[DATA SHOWN — start]
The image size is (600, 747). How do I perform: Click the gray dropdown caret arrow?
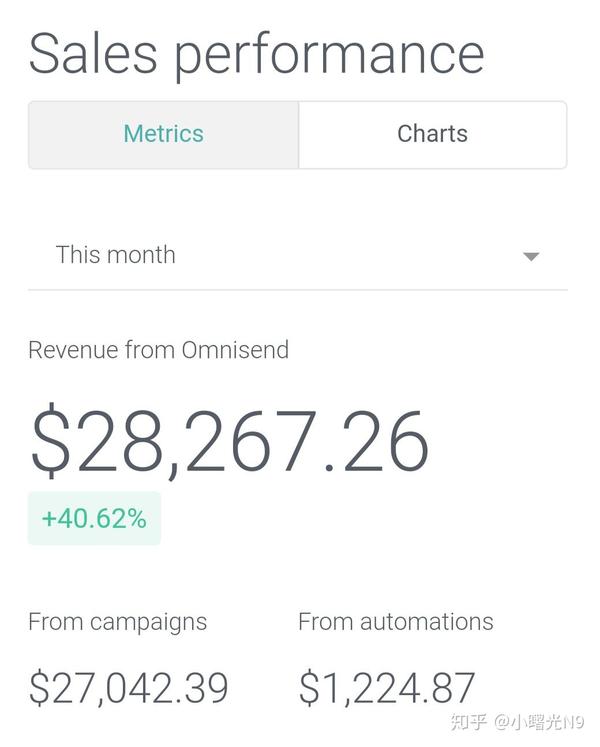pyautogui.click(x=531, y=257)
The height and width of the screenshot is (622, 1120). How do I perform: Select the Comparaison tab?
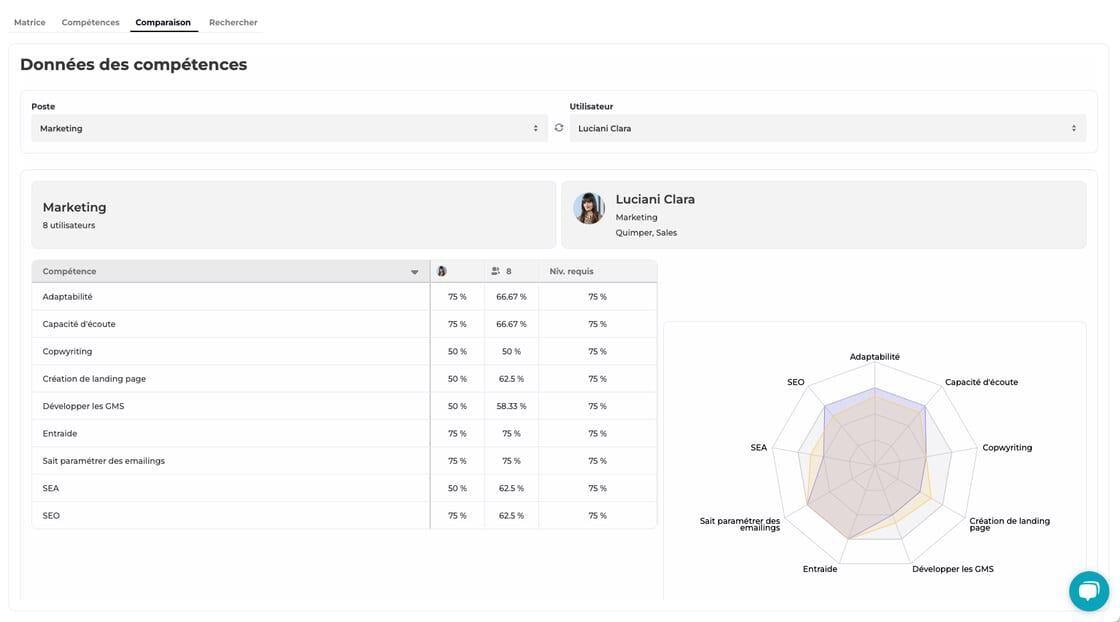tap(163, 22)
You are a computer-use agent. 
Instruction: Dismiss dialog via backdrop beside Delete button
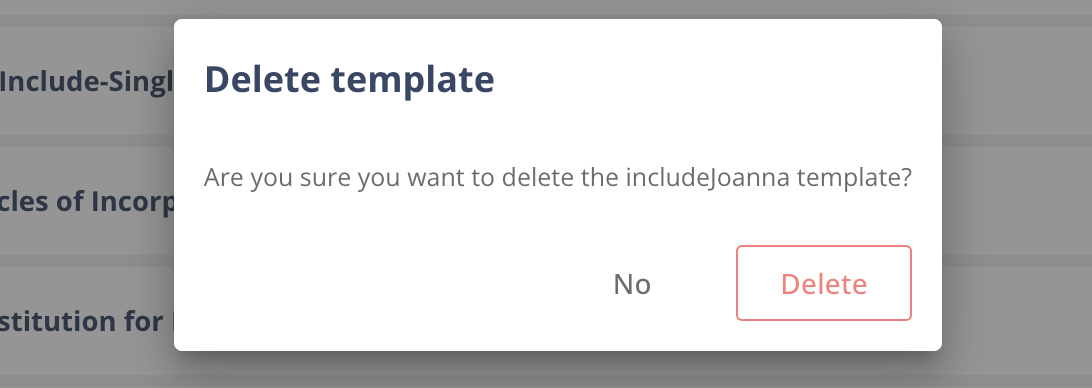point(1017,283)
[DATA SHOWN — finish]
EXERCISE.
Repeat the listing verbatim, pictures excluded.

ANSWER TO THIS TASK.
The image size is (600, 747). How do I perform: Click the gray dropdown caret arrow?
pyautogui.click(x=531, y=257)
The height and width of the screenshot is (622, 1120). How do I perform: Select the Comparaison tab?
tap(163, 22)
You are a computer-use agent. 
Instruction: Dismiss dialog via backdrop beside Delete button
point(1017,283)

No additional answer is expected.